There are plenty of UK firms with stength in niches that represent a new wave of UK engineering talent.

Take Brompton Bikes: launched in 1988, the company has stuck to its original small, fold-up and carry design and now exports them to 33 countries worldwide. Another quality UK engineer is Hawk-Eye Innovations, known to every Wimbledon and cricket fan for its its ball tracking technology. A third home-grown world beater is Radical Cars, the second largest manufacturer by volume of purpose-built racing cars in the world, just behind Porsche. Another great story, with a slightly longer history – formed 125 years go – is the globally recognised Raleigh Bikes.

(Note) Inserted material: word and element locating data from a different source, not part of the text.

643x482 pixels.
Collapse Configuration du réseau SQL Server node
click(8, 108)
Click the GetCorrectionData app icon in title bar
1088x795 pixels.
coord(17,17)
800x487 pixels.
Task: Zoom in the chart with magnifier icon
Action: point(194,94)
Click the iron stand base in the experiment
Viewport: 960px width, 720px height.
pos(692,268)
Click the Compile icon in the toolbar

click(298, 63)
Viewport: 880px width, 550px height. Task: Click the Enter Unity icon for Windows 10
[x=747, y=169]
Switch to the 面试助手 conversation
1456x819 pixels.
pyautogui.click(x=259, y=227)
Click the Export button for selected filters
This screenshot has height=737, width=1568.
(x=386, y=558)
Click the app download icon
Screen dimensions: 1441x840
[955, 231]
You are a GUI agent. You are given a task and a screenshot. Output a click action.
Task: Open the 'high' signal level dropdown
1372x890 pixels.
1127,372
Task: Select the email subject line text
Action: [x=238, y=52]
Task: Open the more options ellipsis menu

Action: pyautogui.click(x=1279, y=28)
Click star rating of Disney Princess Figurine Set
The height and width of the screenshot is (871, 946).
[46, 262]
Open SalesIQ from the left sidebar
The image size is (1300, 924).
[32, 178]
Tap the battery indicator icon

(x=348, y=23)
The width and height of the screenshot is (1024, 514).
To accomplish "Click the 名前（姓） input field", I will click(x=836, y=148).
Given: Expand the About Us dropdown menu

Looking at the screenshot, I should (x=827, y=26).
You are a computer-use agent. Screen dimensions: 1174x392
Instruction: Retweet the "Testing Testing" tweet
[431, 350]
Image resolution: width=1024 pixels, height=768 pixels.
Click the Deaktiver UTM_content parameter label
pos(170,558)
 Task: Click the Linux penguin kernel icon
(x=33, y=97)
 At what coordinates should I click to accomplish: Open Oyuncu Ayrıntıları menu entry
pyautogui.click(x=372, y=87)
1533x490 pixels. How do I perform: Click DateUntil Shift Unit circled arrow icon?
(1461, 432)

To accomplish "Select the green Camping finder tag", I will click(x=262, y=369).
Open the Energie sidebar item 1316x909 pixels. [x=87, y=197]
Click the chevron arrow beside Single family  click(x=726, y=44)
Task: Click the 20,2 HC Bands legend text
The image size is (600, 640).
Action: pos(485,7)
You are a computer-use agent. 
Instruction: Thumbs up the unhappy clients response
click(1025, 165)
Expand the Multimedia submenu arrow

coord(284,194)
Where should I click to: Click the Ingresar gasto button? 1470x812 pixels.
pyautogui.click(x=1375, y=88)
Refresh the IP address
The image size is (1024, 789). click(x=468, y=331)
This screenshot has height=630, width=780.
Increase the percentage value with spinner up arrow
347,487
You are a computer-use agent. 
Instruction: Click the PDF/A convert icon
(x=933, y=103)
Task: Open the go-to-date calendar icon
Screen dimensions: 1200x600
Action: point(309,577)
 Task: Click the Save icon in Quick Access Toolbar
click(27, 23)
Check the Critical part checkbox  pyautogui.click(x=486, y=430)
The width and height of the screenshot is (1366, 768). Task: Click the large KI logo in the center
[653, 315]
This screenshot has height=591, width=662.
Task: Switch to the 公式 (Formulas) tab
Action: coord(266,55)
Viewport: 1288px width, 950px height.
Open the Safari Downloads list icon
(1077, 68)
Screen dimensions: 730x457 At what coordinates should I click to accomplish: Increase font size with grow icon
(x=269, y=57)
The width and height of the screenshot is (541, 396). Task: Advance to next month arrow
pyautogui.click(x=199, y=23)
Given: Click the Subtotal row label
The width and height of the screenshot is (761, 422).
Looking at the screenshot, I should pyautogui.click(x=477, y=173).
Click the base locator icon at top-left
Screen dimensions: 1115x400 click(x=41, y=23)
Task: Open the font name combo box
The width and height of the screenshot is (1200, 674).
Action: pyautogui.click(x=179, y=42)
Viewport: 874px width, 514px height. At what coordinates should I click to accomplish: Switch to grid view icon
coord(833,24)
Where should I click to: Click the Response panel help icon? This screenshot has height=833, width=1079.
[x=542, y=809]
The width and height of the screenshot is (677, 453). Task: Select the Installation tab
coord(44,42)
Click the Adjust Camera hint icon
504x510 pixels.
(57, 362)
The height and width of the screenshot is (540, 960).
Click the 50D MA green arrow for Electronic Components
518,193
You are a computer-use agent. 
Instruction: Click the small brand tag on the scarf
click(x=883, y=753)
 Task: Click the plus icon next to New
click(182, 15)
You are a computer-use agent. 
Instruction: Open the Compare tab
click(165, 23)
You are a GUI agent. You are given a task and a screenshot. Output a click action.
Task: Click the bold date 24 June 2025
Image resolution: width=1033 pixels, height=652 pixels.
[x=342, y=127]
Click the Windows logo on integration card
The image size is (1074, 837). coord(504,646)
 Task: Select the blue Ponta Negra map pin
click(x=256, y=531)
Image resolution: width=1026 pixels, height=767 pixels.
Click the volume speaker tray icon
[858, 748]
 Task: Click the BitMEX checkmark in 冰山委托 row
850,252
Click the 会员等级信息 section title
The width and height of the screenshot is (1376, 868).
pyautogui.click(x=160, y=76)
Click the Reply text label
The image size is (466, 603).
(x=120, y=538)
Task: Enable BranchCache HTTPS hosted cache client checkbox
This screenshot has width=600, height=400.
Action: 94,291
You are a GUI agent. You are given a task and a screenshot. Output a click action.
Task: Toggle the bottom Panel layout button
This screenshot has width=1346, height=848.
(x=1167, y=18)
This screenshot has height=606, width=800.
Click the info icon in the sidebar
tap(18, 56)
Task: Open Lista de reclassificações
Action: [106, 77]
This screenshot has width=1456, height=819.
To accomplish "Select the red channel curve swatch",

Given this largely overlooked renaissance in UK engineering, it’s no surprise that overseas firms have emerged recently as buyers of UK engineering companies. (We advised and executed on the sale of Hawk-Eye, Radical Cars and Raleigh Bikes, all to overseas buyers over the past few months.) Asian firms, in particular, are showing great interest, with China and Japan at the forefront.

Sure, part of the attraction for foreign buyers is sterling’s weakness, the eurozone crisis and that the UK seems a safer investment haven. But it is also down to the bright, innovative new wave of emerging UK engineering talent. Expect to see more overseas engineering companies come knocking on the doors of many more British firms in the years ahead.

Philip Barker heads the industrials group at Cavendish Corporate Finance, where he advises mid-market corporate clients and owner-managers in the manufacturing and engineering sector.